You may just be starting to think about saving for retirement, or you may already be contributing to one or both of these types of accounts, but there are significant differences between IRAs and 401Ks that you should be aware of before deciding on which one you want to help build your savings. You may find that you qualify for one or both of these accounts and need help deciding which one to use for retirement, if not both. The biggest differences between IRA and 401K accounts are listed below.

  • Qualification. Anyone can contribute to a traditional IRA as long as they are younger than 70 ½ years old. A Roth IRA requires a person make less than $117,000-132,000 in income annually, or less than $184,000-194,000 if married and filing a joint tax return. A Roth IRA also has no age requirement. For a 401K, you must work for an employer who provides 401K plans to their employees. Based on just these facts, you may already qualify for one or all three options. Read on to find out which one is best for you and your needs.
  • Contributions. A traditional IRA and a Roth IRA allow you to contribute $5,500 per year, or $6,500 if you are 50 or older, to it as long as your income exceeds the maximum amount. If you earn less than $5,500 per year, you can only contribute up to the full amount of your income. A 401K on the other hand allows you to contribute up to $17,500, as long as your income equals or exceeds the amount you contribute. Your employer may also offer a matching incentive for a 401K that will help you save more money more quickly.If you can afford to contribute more than $458.33 per month to your retirement and your company offers a 401K option, it might make sense to save through this alternative to make up the difference. However, you’ll have to decide between this being your only account or if you want an IRA or Roth IRA to be the primary account and the 401K a backup for excess saving. If your employer match is generous enough, you may want a 401K as your only account if the free employer money exceeds the tax break you would receive with an IRA. Your goals for taxation will help you make your decision.
  • Taxation. With retirement funds, you can either choose to have a tax break now or waive the withdrawal taxation later, but unfortunately you can’t enjoy both. Traditional IRA contributions are tax deductible every year, but withdrawals later on will be subject to an income tax. Roth IRA contributions cannot be used for yearly tax deductions, but withdrawals are also exempt from taxation in the future. A 401K contribution is taken directly from the employee’s paycheck, either pre-tax or post-tax. If it’s post-tax, you don’t have to worry about paying taxes on the contribution that year, since you already paid income tax on it. The only other time you are taxed on a 401K is when you make a withdrawal.
  • Distributions. When it’s time to make a withdrawal, called a “distribution”, each account has different rules. To avoid unnecessary penalties from withdrawing too early, it’s best to wait until you’re at least 59 ½ before receiving your first distribution, no matter what account you have. Once you hit 70 ½, you will be required to take your first minimum required distribution with a traditional IRA and a 401K. If you don’t, you will incur significant penalties. Roth IRAs have no required distribution schedules.

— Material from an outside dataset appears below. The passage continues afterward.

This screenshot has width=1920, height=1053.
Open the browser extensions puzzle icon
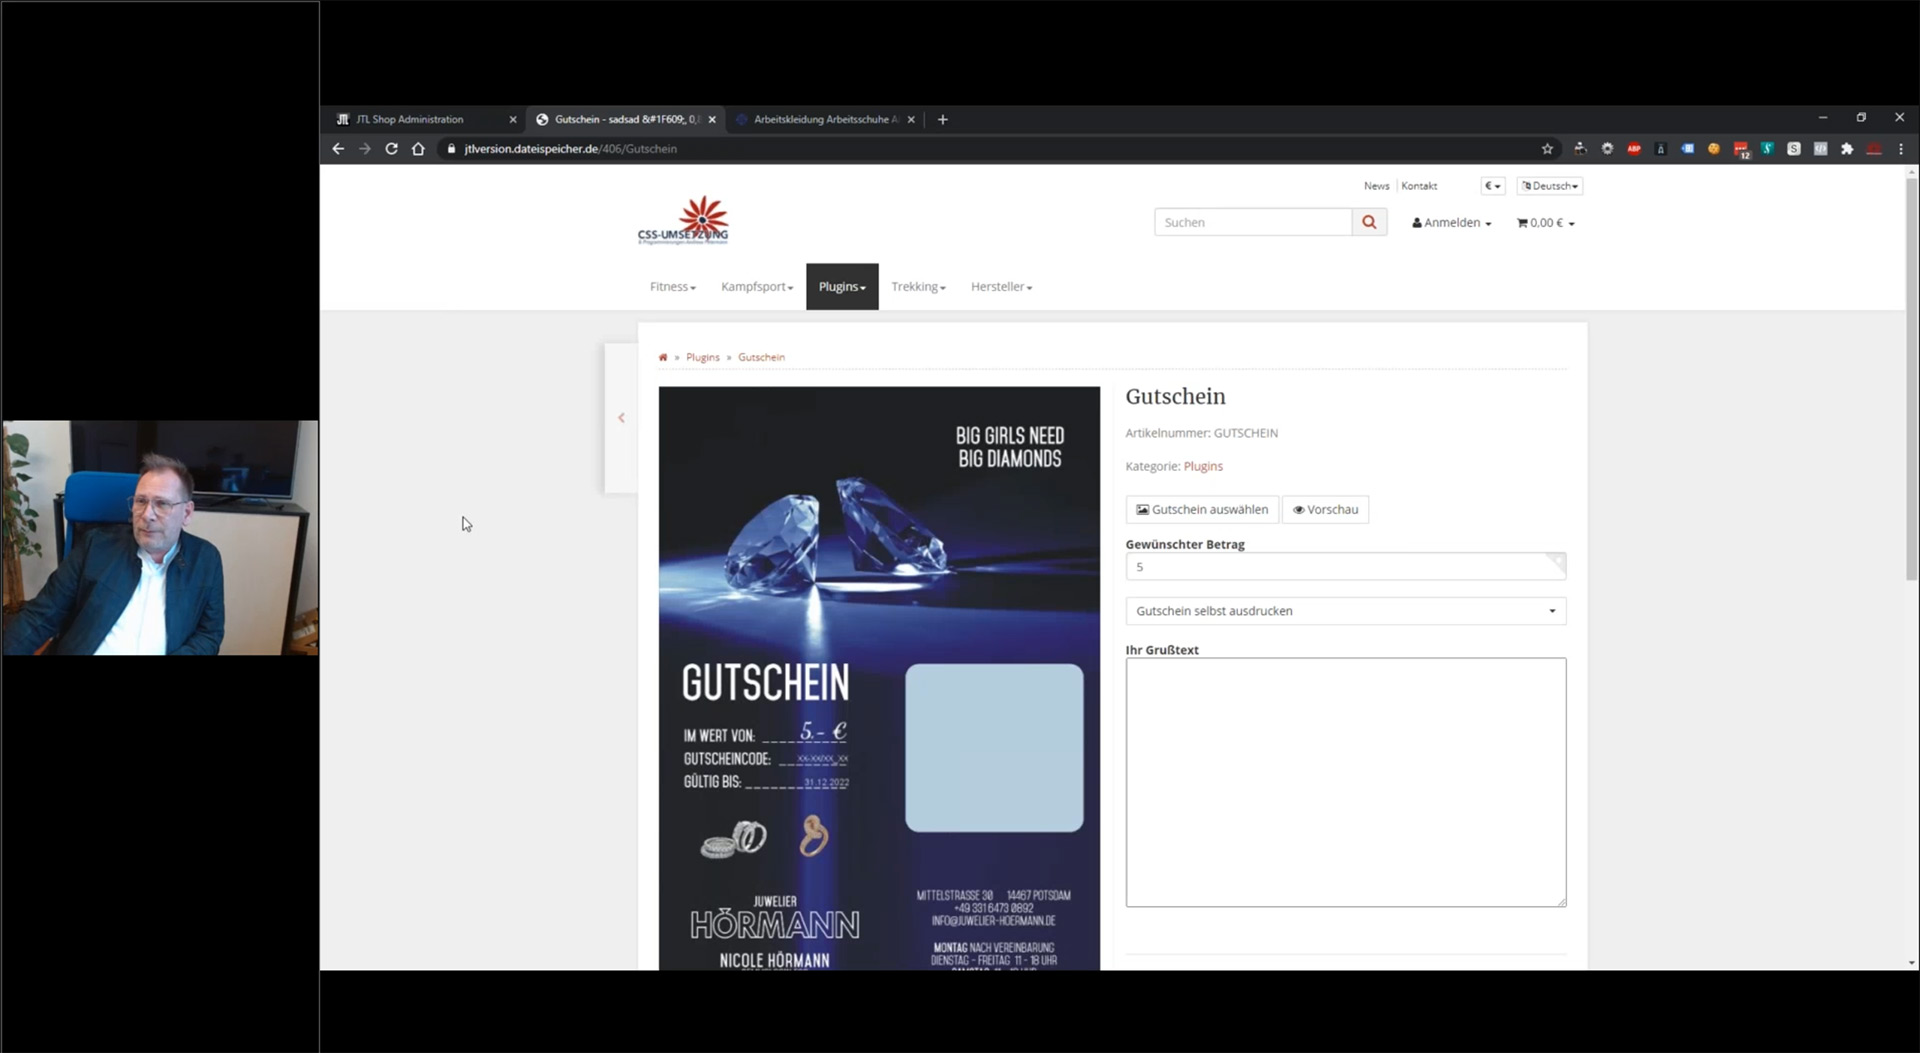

  • Investments. With a 401K, your company will provide a preset list of investment accounts you can hold your retirement in, each one having a different level of risk associated. With IRAs and Roth IRAs, there are an infinite amount of accounts that you personally will be able to decide where to keep your funds; but some have restrictions or limitations, so you may not qualify for all of them.

As you can see, IRAs and 401Ks both have costs and benefits, and only you can decide which one, if not both, fit your personal situation. One option may earn you more money in the long run, or cost you less in taxation, so it’s critical to do your own research before deciding. No matter which option you choose, saving for retirement early and consistently is always the best strategy.